Mumsnet has not checked the qualifications of anyone posting here. If you need help urgently or expert advice, please see our domestic violence webguide and/or relationships webguide. Many Mumsnetters experiencing domestic abuse have found this thread helpful: Listen up, everybody

Feeling bad about date incident

9 replies

PookieDo · 03/03/2019 22:22

This is not very serious but it I’m feeling bad and don’t know what to say to the guy involved.

Started chatting to guy online I vaguely have met before through friends but don’t know well. Agreed to a date this weekend but the ‘few drinks’ I agreed to local to me turned into him planning a huge piss up night out involving taxis to another town.

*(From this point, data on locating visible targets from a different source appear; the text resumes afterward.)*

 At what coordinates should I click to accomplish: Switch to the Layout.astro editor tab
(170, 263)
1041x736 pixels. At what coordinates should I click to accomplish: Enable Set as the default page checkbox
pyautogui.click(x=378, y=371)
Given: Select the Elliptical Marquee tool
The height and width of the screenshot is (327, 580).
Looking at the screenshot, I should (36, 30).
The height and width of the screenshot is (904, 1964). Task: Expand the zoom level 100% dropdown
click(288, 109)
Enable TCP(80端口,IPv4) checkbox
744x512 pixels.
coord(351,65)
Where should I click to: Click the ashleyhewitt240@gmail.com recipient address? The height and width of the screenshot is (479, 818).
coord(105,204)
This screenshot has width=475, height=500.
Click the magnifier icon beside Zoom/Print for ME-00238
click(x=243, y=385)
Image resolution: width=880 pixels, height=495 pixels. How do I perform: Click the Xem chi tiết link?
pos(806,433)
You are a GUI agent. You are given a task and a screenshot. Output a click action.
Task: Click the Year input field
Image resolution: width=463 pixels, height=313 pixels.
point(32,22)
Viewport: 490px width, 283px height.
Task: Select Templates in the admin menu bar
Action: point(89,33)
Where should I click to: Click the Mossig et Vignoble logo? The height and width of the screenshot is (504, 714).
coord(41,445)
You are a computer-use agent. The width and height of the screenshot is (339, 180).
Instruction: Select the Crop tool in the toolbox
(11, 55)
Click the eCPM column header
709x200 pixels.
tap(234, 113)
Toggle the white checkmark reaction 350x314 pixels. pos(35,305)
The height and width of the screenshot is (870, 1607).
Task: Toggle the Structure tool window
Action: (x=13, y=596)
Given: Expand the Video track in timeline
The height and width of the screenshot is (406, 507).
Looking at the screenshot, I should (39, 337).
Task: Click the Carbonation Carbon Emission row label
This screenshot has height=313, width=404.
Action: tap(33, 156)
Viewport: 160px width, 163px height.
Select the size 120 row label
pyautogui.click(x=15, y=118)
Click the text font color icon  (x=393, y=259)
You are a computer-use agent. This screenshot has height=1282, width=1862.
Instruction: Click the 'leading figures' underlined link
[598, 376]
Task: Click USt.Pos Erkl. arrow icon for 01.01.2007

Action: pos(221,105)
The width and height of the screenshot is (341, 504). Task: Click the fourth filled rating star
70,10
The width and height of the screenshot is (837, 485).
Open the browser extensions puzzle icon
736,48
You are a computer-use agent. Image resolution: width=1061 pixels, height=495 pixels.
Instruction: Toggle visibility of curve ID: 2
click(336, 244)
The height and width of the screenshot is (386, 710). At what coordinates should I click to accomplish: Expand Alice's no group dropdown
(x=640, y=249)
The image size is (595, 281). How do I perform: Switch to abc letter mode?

Prior to the date on the day I just got this feeling it was not for me. I don’t think he’s my type and I just lost the energy to go and had no excitement about it, feeling tired and not interested in going out drinking for hours. I text him in the middle of the day to say I was really sorry but something had come up.

I am not sure I was very clear to him because he still turned up to our agreed meeting point, spent all night there - texting and calling me saying he was concerned about me. I didn’t answer the texts as I realised to him, I had stood him up and by the time he started calling me (very late) I was asleep.

Despite this, he still wants to arrange another date! I haven’t responded to that except to say I was sorry I thought he understood I had something else unexpected come up.

I don’t even know what to say. I wouldn’t ever lose my dignity and do this in reverse to a guy and would take the hint. On the one hand it’s nice he’s keen and attentive but is it a bit OTT? Am I just horrible?

OP posts:
Chapter1 · 03/03/2019 22:26

You have to be honest! The poor guy is confused.

pog100 · 03/03/2019 22:26

You don't owe him anything but being polite. If you don't want a date with him, just politely say you have changed your mind and don't want to go on a date.

maximumcarnage · 03/03/2019 22:29

Going out with this guy isn’t an obligation. You’re entitled to date whichever man you please. Just be honest with him. It’ll save you being forced to make up ridiculous excuses and free up both your time to meet someone better suited.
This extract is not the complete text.